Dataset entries

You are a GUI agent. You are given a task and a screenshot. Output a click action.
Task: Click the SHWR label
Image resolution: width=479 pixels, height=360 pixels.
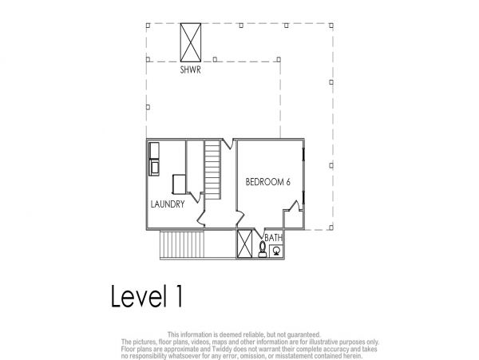190,70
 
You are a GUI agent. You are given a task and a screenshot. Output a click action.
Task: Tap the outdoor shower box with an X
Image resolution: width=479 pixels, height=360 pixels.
191,42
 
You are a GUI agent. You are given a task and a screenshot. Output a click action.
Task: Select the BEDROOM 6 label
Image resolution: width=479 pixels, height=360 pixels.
268,182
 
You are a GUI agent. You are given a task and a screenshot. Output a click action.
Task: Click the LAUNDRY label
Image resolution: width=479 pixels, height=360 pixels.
168,204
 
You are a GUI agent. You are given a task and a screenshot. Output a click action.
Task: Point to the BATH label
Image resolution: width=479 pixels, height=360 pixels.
273,238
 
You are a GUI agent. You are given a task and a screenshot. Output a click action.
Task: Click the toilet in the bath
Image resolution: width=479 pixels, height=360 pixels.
262,249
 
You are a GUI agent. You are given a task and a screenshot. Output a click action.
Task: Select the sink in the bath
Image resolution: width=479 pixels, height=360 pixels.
276,251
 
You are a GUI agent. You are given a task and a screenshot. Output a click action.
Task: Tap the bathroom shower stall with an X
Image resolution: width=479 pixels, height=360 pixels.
245,243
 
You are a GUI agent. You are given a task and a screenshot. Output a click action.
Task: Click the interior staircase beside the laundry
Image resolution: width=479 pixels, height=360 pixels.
212,169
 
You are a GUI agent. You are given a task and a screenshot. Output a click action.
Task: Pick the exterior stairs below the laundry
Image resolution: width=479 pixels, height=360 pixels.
182,245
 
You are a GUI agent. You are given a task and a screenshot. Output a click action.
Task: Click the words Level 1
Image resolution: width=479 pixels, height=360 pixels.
147,295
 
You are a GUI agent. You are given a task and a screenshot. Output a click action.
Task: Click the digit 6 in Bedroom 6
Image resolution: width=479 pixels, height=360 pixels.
287,182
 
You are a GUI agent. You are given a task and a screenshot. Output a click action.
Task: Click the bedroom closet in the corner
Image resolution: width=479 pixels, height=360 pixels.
294,220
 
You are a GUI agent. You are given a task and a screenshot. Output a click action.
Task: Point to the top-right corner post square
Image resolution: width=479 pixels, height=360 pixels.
331,26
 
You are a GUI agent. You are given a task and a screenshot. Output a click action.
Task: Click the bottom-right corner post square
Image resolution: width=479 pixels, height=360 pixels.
331,227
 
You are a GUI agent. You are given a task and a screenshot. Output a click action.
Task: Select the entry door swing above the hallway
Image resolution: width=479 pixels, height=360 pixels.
228,144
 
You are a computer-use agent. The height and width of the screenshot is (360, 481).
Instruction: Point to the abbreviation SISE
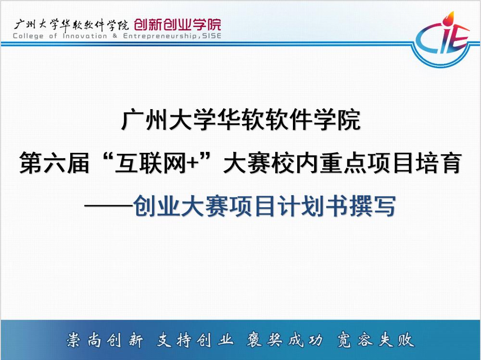click(x=212, y=36)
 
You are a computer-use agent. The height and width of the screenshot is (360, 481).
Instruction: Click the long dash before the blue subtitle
click(x=110, y=207)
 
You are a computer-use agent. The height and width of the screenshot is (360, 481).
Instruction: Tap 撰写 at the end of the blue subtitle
click(x=378, y=207)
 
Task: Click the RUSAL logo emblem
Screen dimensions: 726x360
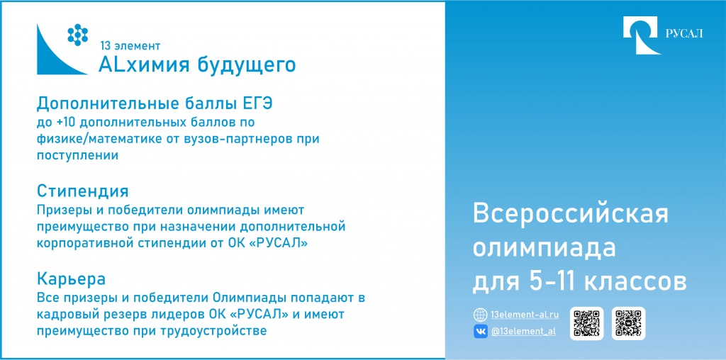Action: tap(641, 35)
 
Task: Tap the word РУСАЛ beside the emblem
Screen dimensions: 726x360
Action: tap(684, 34)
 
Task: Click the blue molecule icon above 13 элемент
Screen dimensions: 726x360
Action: tap(78, 35)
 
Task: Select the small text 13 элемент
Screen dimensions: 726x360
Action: tap(130, 46)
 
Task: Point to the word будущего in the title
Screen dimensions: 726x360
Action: tap(247, 66)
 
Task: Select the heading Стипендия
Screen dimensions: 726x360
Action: tap(82, 191)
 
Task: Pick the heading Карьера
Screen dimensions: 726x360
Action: tap(72, 279)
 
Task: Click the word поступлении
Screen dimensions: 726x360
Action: tap(77, 155)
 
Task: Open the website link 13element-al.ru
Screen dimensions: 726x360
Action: tap(524, 315)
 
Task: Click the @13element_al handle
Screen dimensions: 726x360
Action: tap(523, 332)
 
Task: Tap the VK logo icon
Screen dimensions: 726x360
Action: tap(480, 332)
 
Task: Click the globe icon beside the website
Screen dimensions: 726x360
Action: tap(480, 315)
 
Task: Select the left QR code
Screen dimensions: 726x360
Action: tap(586, 323)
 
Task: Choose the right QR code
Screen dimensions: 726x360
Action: tap(628, 323)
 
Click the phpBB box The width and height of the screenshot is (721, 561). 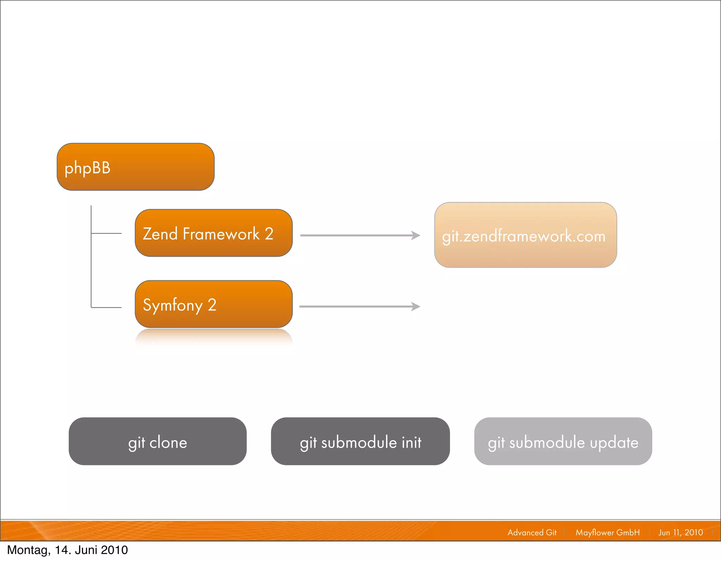click(x=136, y=167)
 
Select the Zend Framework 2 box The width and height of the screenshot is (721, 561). click(x=214, y=233)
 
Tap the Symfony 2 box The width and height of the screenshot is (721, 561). click(x=214, y=304)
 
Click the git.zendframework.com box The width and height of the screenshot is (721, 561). click(x=525, y=235)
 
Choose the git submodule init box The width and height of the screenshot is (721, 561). click(x=360, y=441)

→ **Exercise details**:
Please find each line in the items above that contains the word "post", and copy those lines out.

→ **The reply**:
Task: Point to the top-right corner post square
Task: Click the bottom-right corner post square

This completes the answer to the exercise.